DIRECTIVE 1: Print the passage about Shelley's Frankenstein dream in full, with every word and mark unchanged.

I opened mine in terror. The idea so possessed my mind that a thrill of fear ran through me, and I wished to exchange the ghastly image of my fancy for the realities around. I see them still: the very room, the dark parquet, the closed shutters with the moonlight struggling through, and the sense that I had that the glassy lake and white high Alps beyond.”
This vivid image — the one Shelley was so eager to erase by looking around her bedroom — became the “powerful engine” driving her story. Everyone who has been exposed to the story of Frankenstein — whether through children’s cartoons (thank you, Scooby-Doo), any of the film versions or — please Heaven — the novel itself — can attest to the visceral nature of Shelley’s initial dream.
And I think the vivid, visceral nature of dreams is what makes them so enticing to write about and so tricky.
Generally, lucid dreams are emotionally charged too — so not only do you have an image that’s striking (like a stitched-together corpse) but that image is tied to a strong emotion. Like terror, in Shelley’s case.
Writers should be highly encouraged to follow their dreams…literally. As a writer, you should see where those sharp imaged and super-emotional emotions take you.

ENTRIES SUPPLIED:
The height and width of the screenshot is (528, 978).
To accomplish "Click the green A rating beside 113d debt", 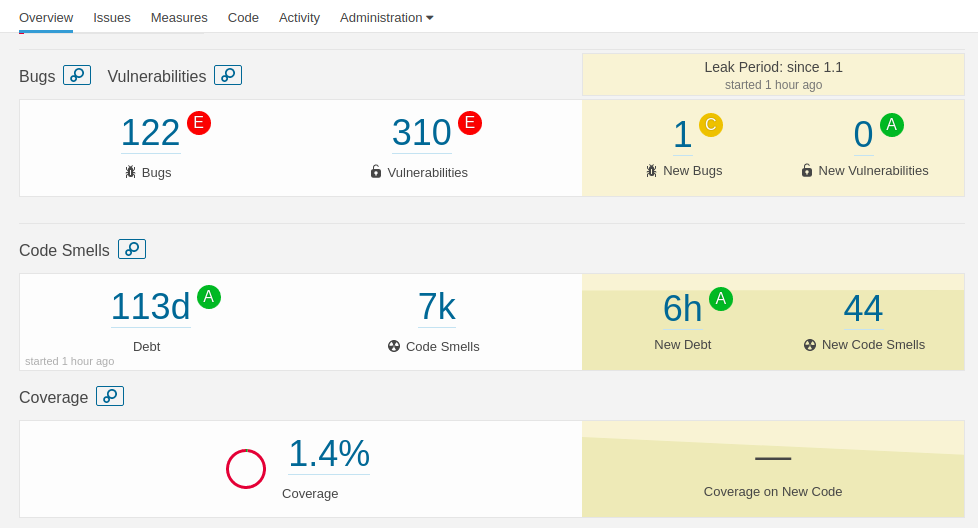I will (209, 297).
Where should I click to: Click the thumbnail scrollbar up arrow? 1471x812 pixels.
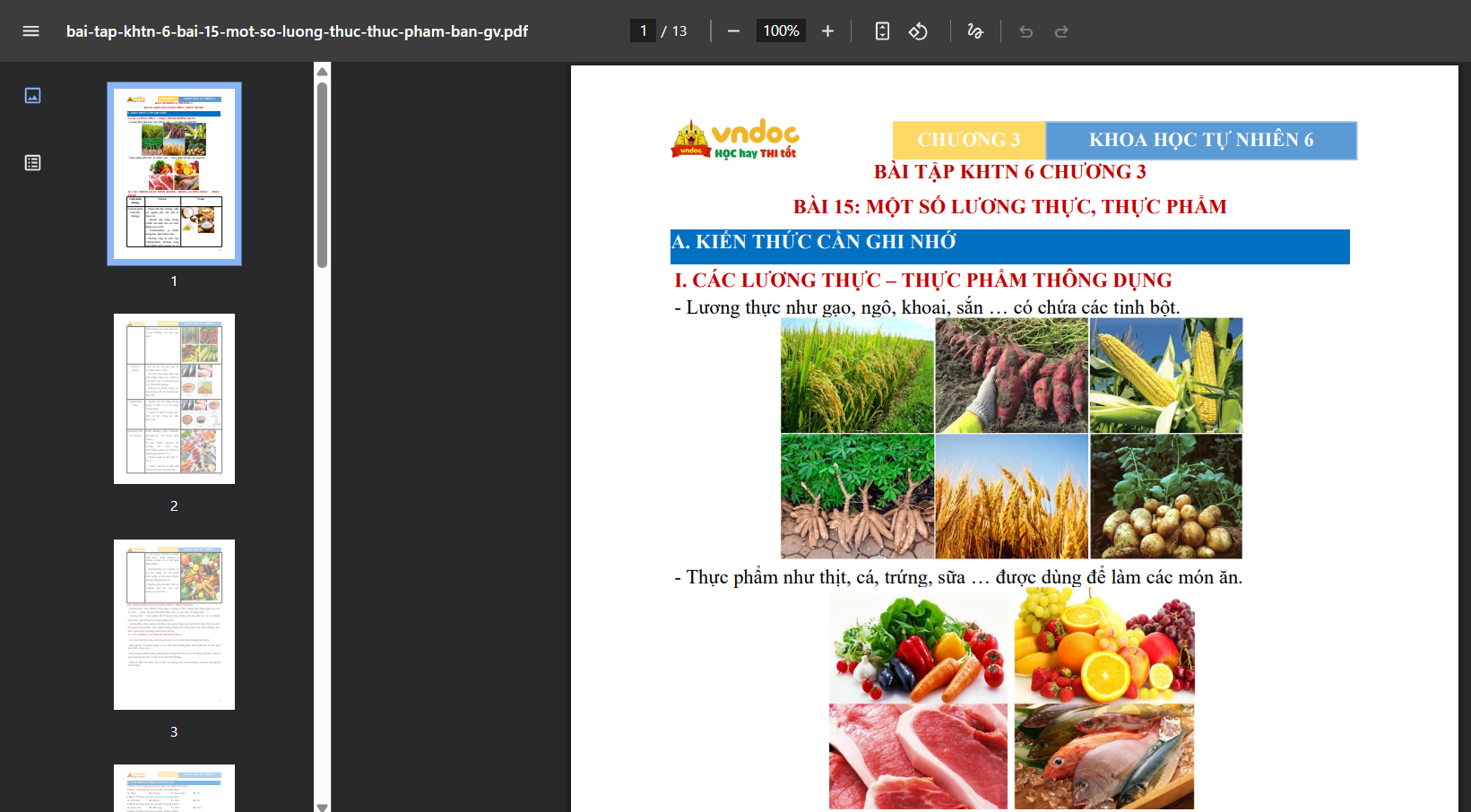[323, 71]
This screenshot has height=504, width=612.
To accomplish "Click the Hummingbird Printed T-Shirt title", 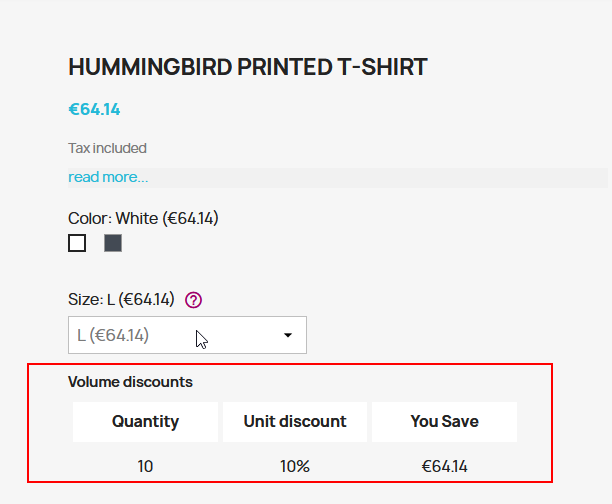I will [x=247, y=67].
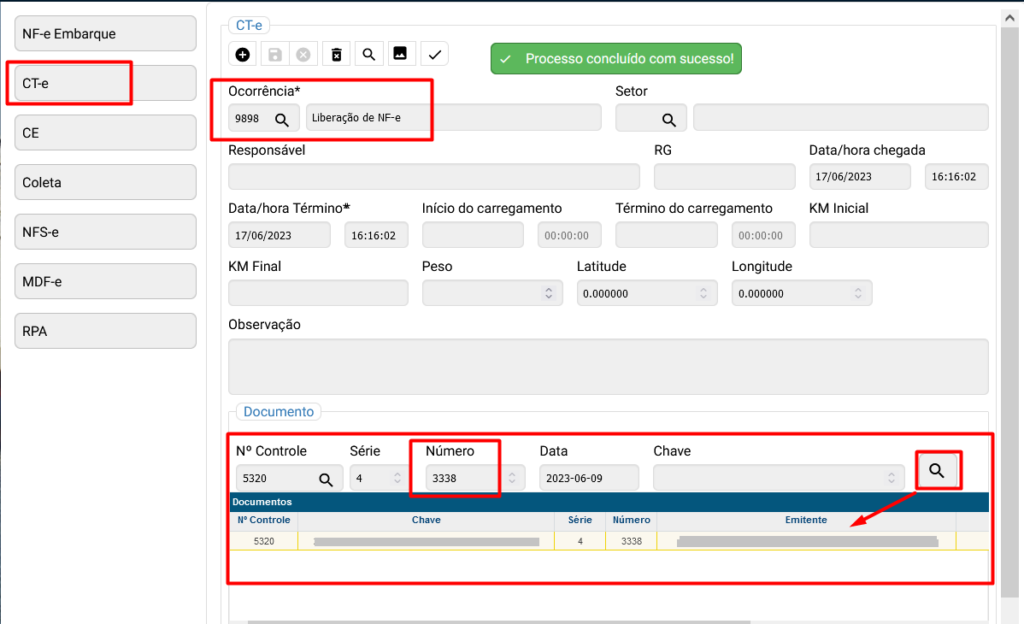
Task: Open the NF-e Embarque sidebar tab
Action: click(105, 34)
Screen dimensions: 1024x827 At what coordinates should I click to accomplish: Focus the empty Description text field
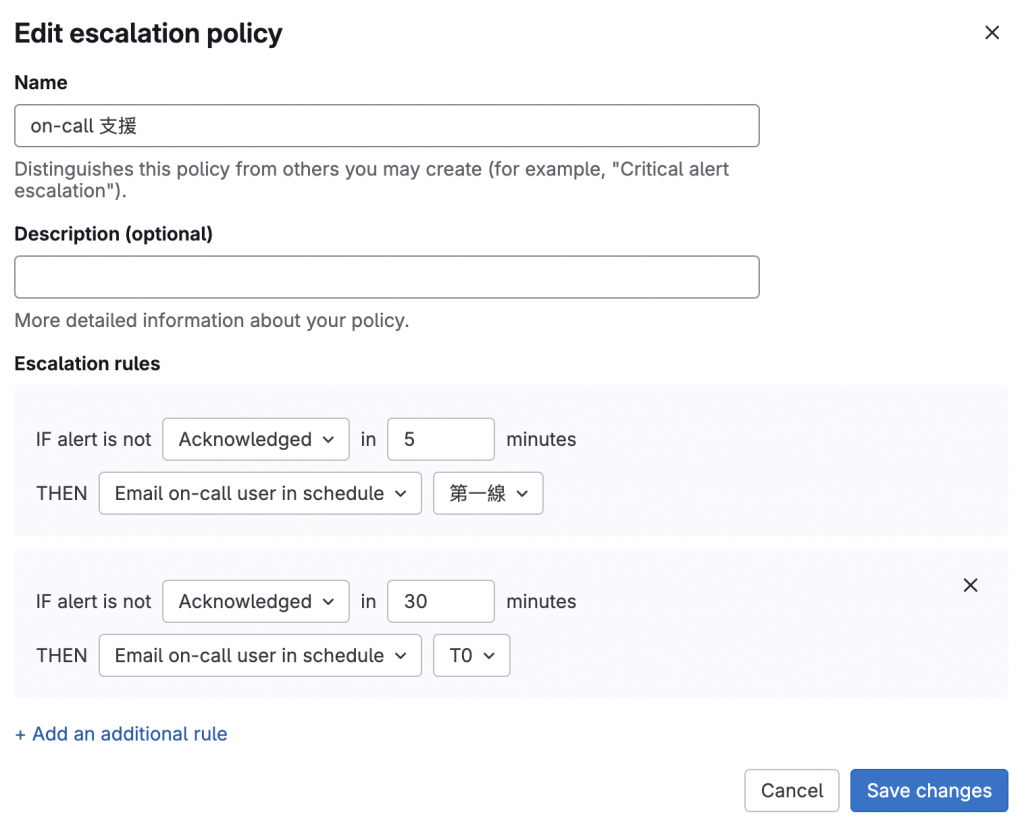[387, 277]
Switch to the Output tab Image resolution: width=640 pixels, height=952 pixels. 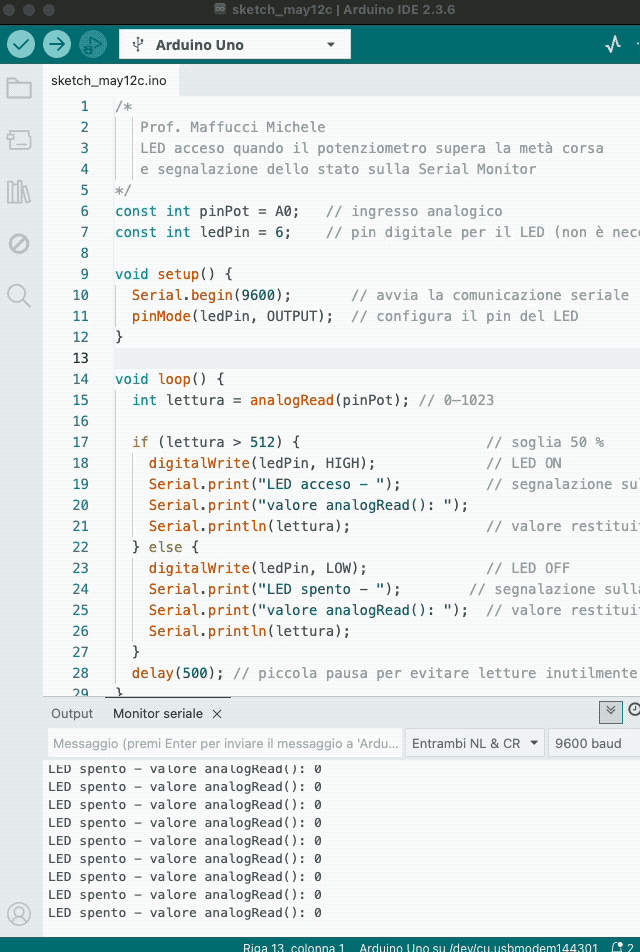(72, 713)
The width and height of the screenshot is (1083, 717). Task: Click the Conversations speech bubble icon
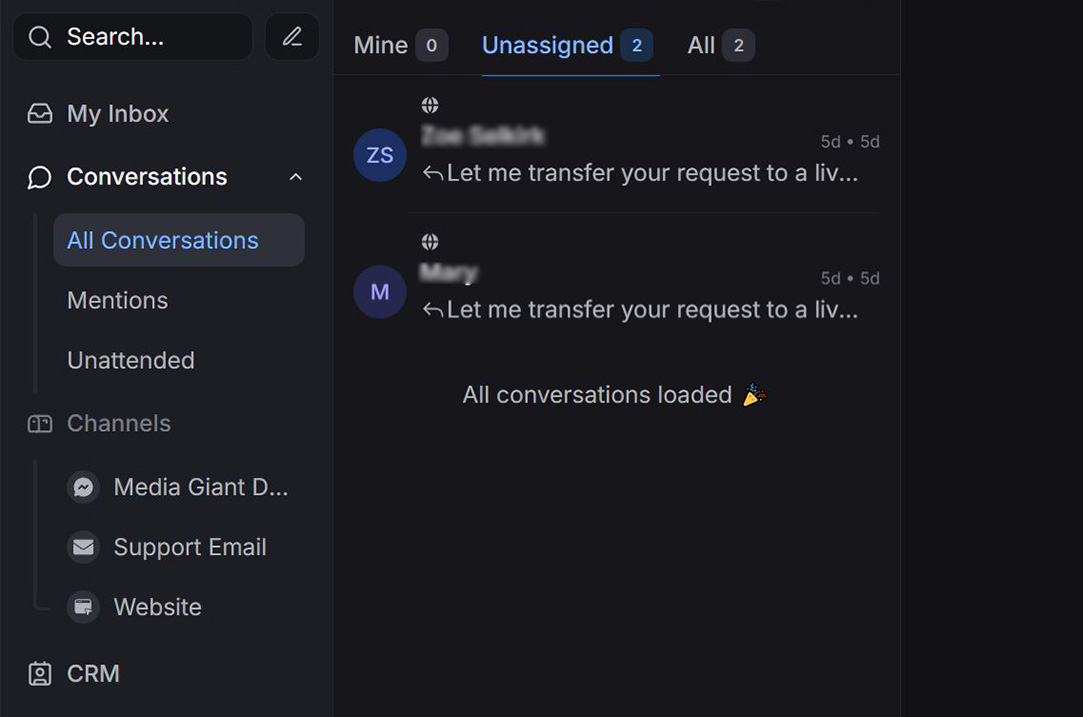(x=40, y=177)
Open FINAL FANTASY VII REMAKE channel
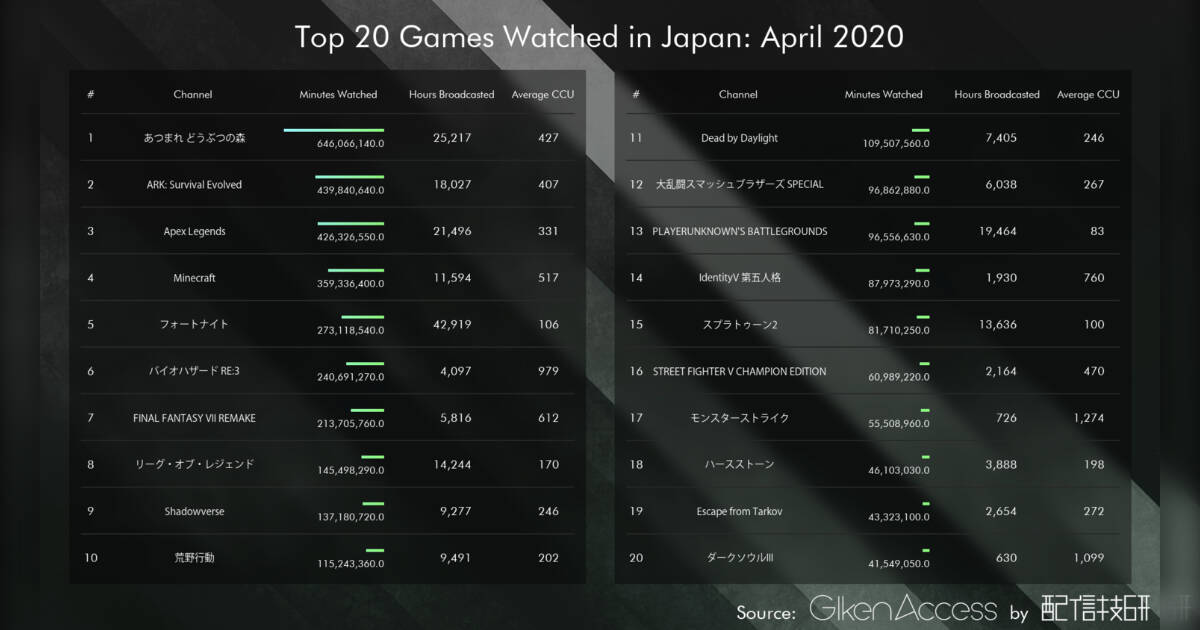The image size is (1200, 630). coord(193,418)
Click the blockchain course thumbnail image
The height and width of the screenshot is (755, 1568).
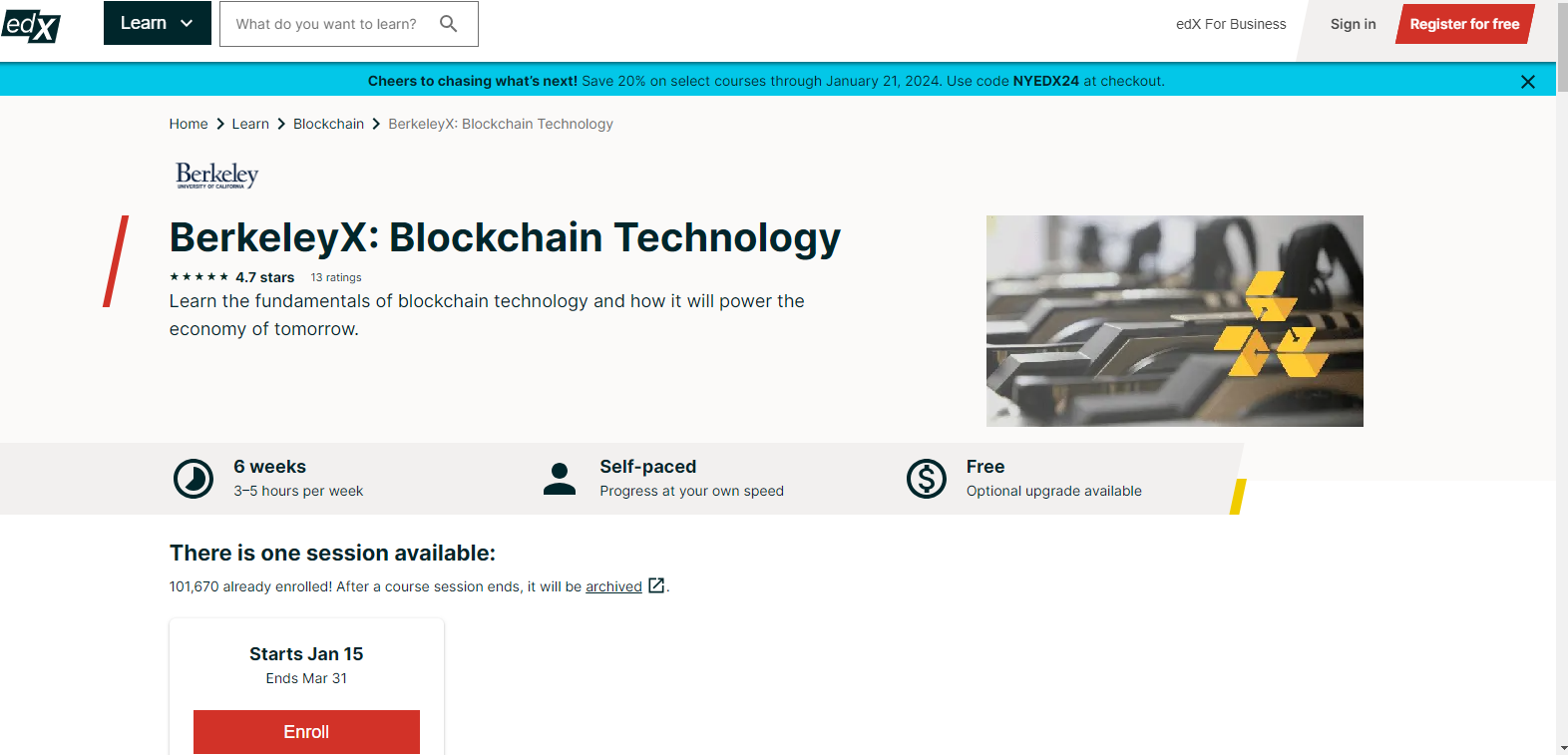[x=1174, y=321]
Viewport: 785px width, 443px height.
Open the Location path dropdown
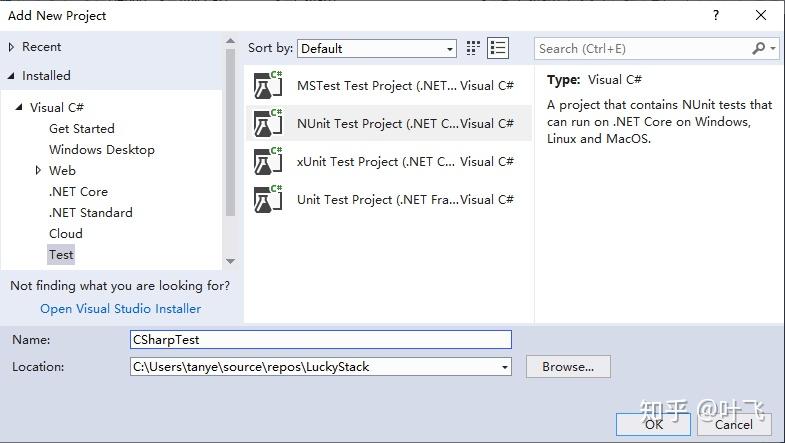pyautogui.click(x=505, y=367)
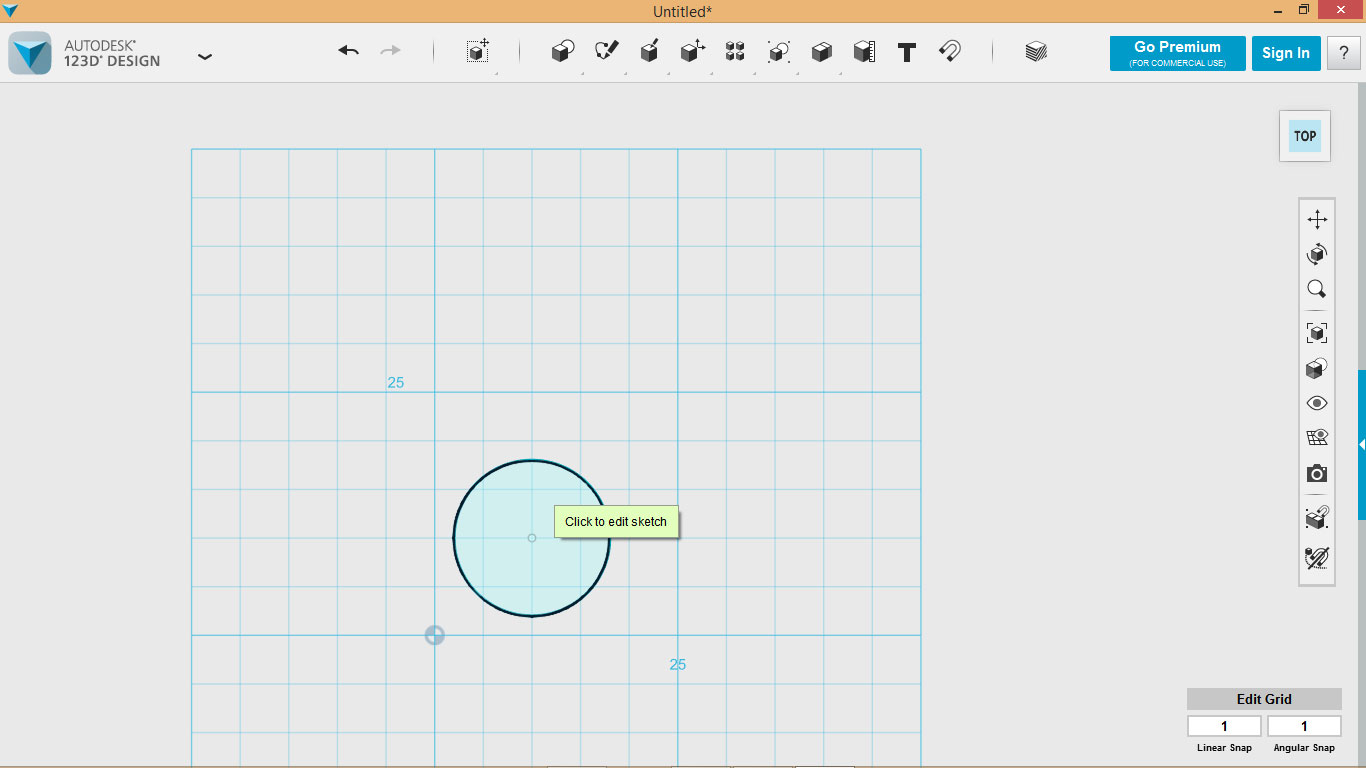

DIRECTIVE 2: Report each line of the entries that contains the word "Open".

RESPONSE 1:
I opened mine in terror. The idea so possessed my mind that a thrill of fear ran through me, and I wished to exchange the ghastly image of my fancy for the realities around. I see them still: the very room, the dark parquet, the closed shutters with the moonlight struggling through, and the sense that I had that the glassy lake and white high Alps beyond.”
This vivid image — the one Shelley was so eager to erase by looking around her bedroom — became the “powerful engine” driving her story. Everyone who has been exposed to the story of Frankenstein — whether through children’s cartoons (thank you, Scooby-Doo), any of the film versions or — please Heaven — the novel itself — can attest to the visceral nature of Shelley’s initial dream.
And I think the vivid, visceral nature of dreams is what makes them so enticing to write about and so tricky.
Generally, lucid dreams are emotionally charged too — so not only do you have an image that’s striking (like a stitched-together corpse) but that image is tied to a strong emotion. Like terror, in Shelley’s case.
Writers should be highly encouraged to follow their dreams…literally. As a writer, you should see where those sharp imaged and super-emotional emotions take you.

RESPONSE 2:
Task: Open the NF-e Embarque sidebar tab
Open FINAL FANTASY VII REMAKE channel
Open the Location path dropdown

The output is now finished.